The NFL informed teams last month they could not, for now, sell sponsorships to cryptocurrency trading firms, multiple club sources said. Teams also cannot sell non-fungible tokens (NFTs) as the league develops a strategy in the hot and cold market for sports digital trading cards and art.
Other leagues have opened the floodgates for digital assets, but the NFL is notoriously cautious with new commercial categories, going slowly, for example, with gambling and alcohol before relaxing its restrictions. In the case of cryptocurrency, the league will only, for the moment, allow teams to align with companies that are a step removed from the trading, the asset managers that sell funds to track the digital currency markets.
“Clubs are prohibited from selling, or otherwise allowing within club controlled media, advertisements for specific cryptocurrencies, initial coin offerings, other cryptocurrency sales or any other media category as it relates to blockchain, digital asset or as blockchain company, except as outlined in this policy,” according to the new guidelines, as read by a team official, who requested anonymity.
A blockchain is a digital ledger whose technology powers crypto and NFT sales.
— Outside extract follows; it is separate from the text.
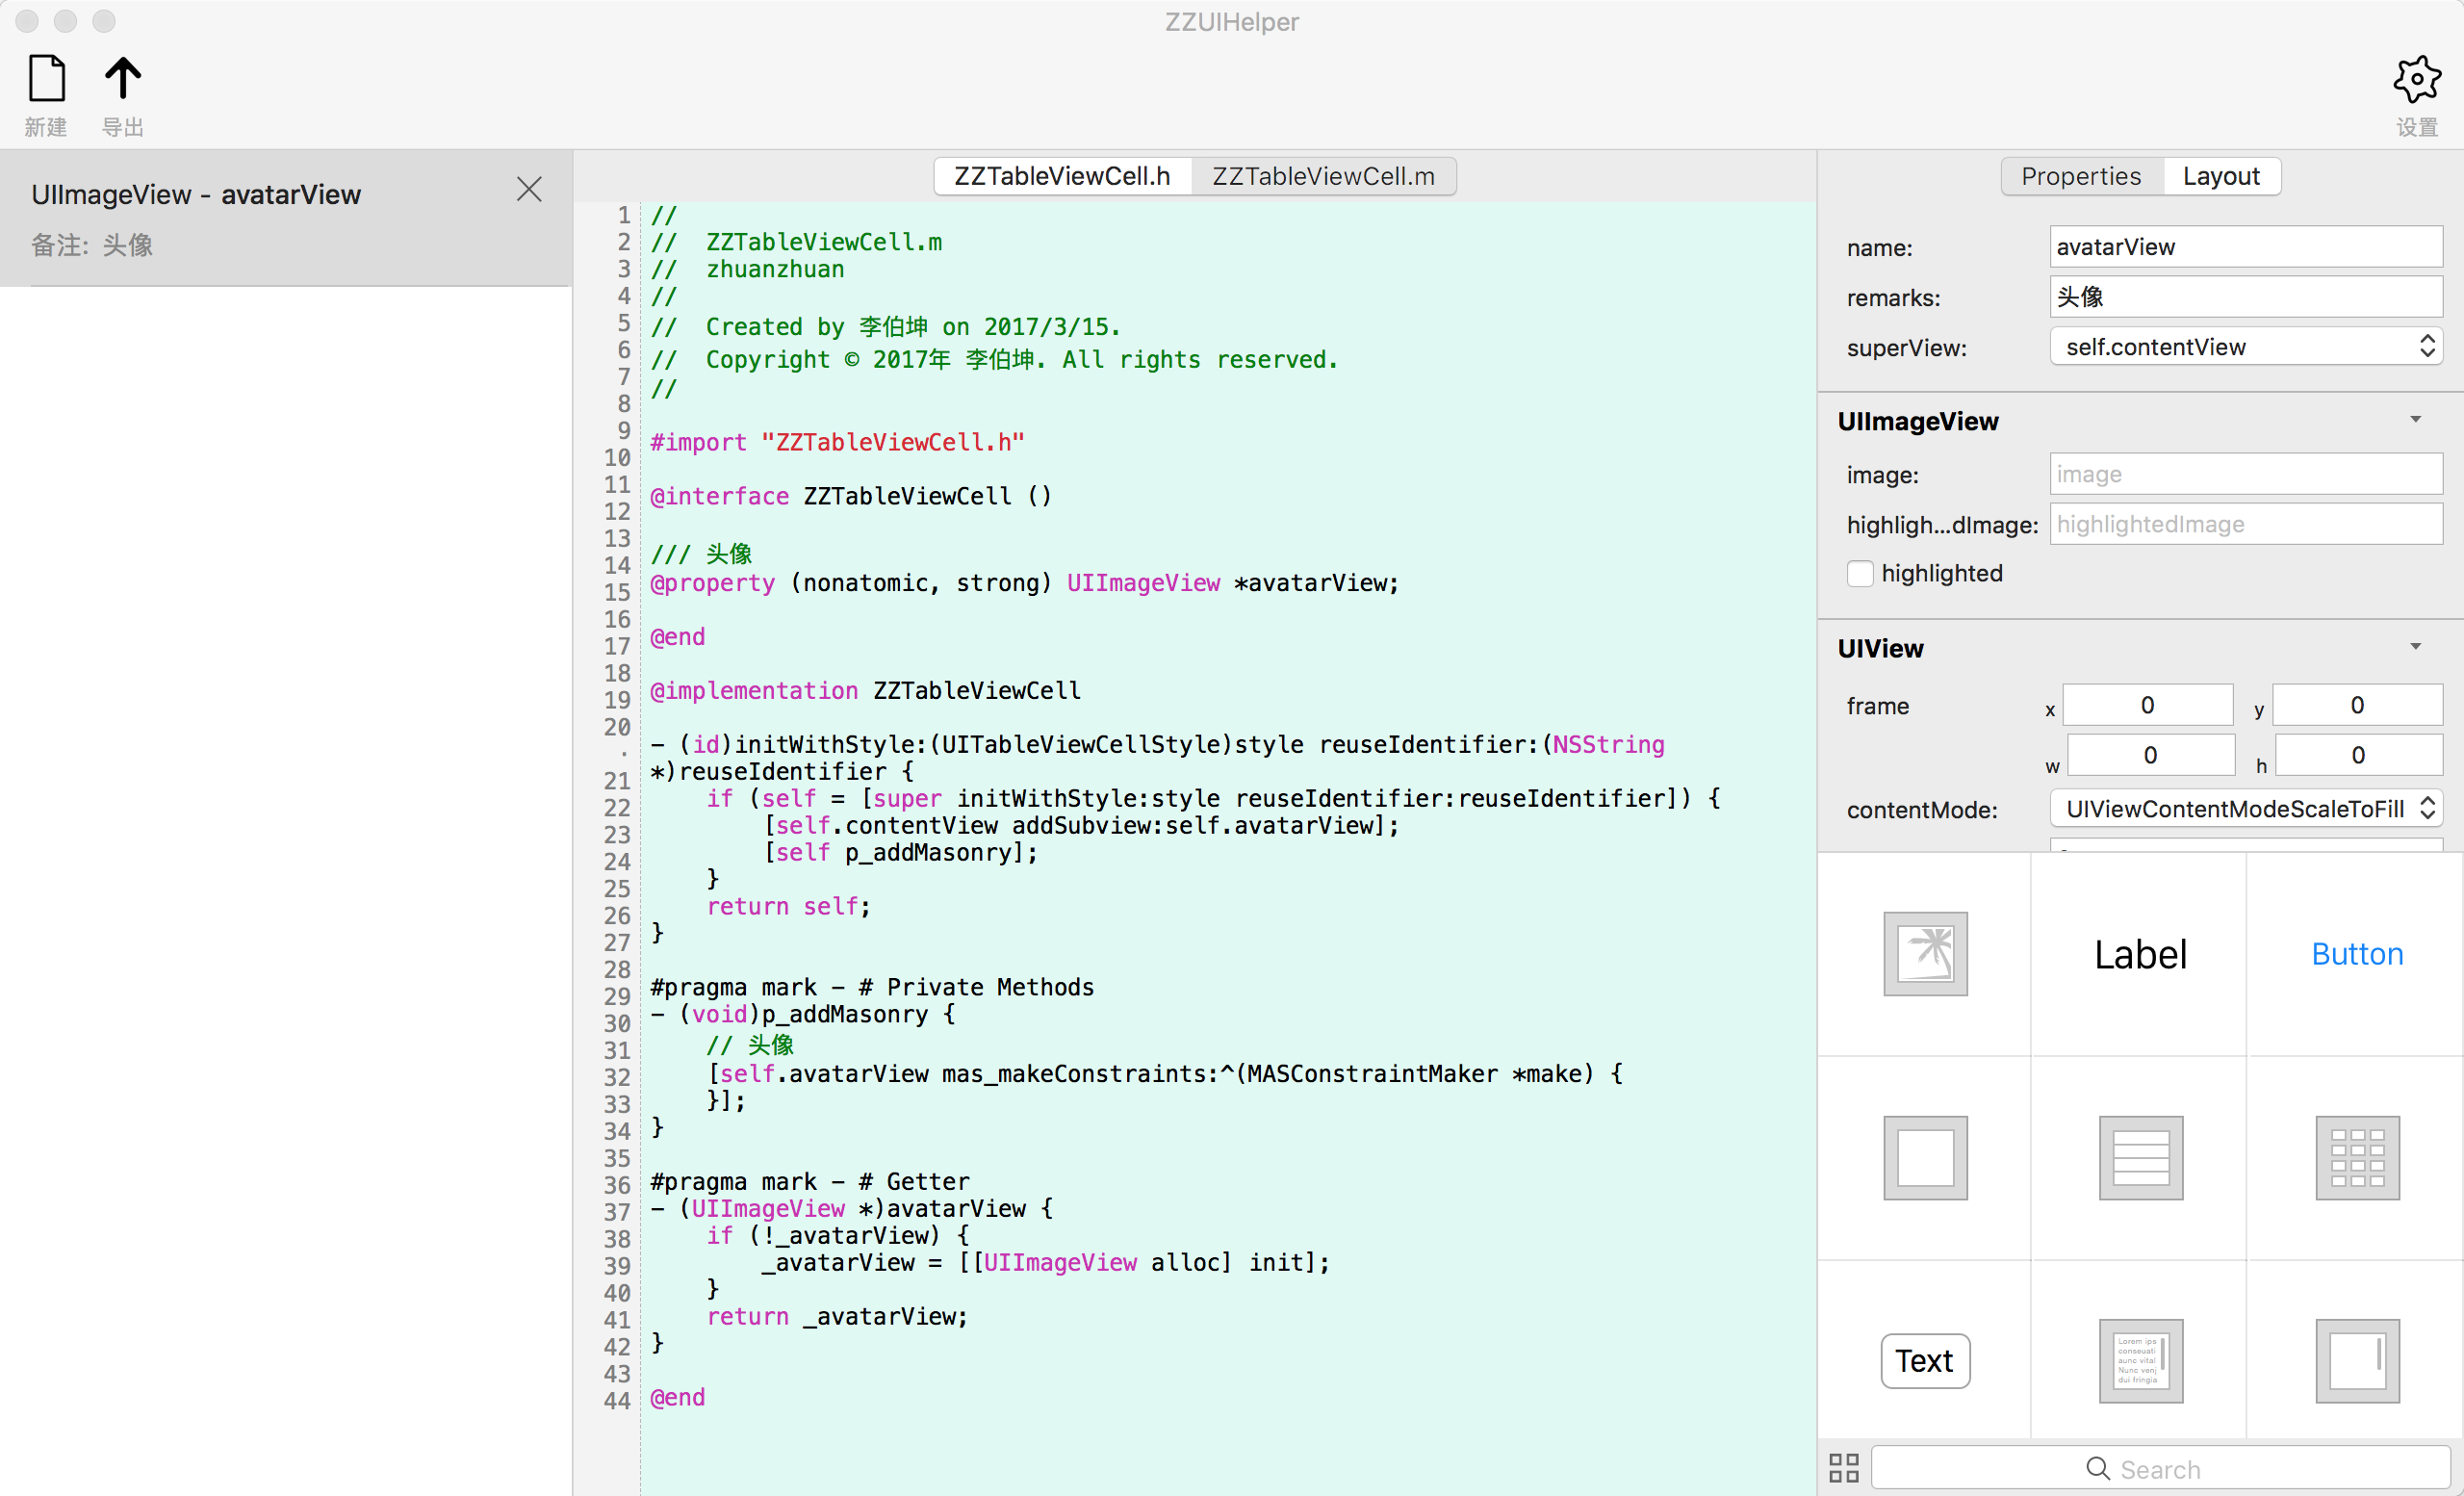Click the 导出 export arrow icon
The image size is (2464, 1496).
pyautogui.click(x=123, y=79)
The restrictions would appear to exclude some of the principal players in crypto, like FTX, a digital currency exchange endorsed by Tom Brady that has been on a bit of a sports deal binge, including finalizing a 19-year, $135 million naming rights agreement for the Miami Heat’s arena and a 10-year, $210 million agreement to switch the name of esports organization Team SoloMid to TSM FTX.
The NFL is also ruling out, for the time being, team NFTs. The NBA has had great success with NBA Top Shot, its vault of NFTs, which are digital highlights marketed as unique to the buyer. NBA Top Shot is operated through the league, and not by teams.
What the policy does allow, the team official said, is sponsorships with “companies whose primary business is providing investment advisory and or fund management services in connection with cryptocurrency, provided that such advertising sponsorship rights are limited to promoting the company’s corporate brands.”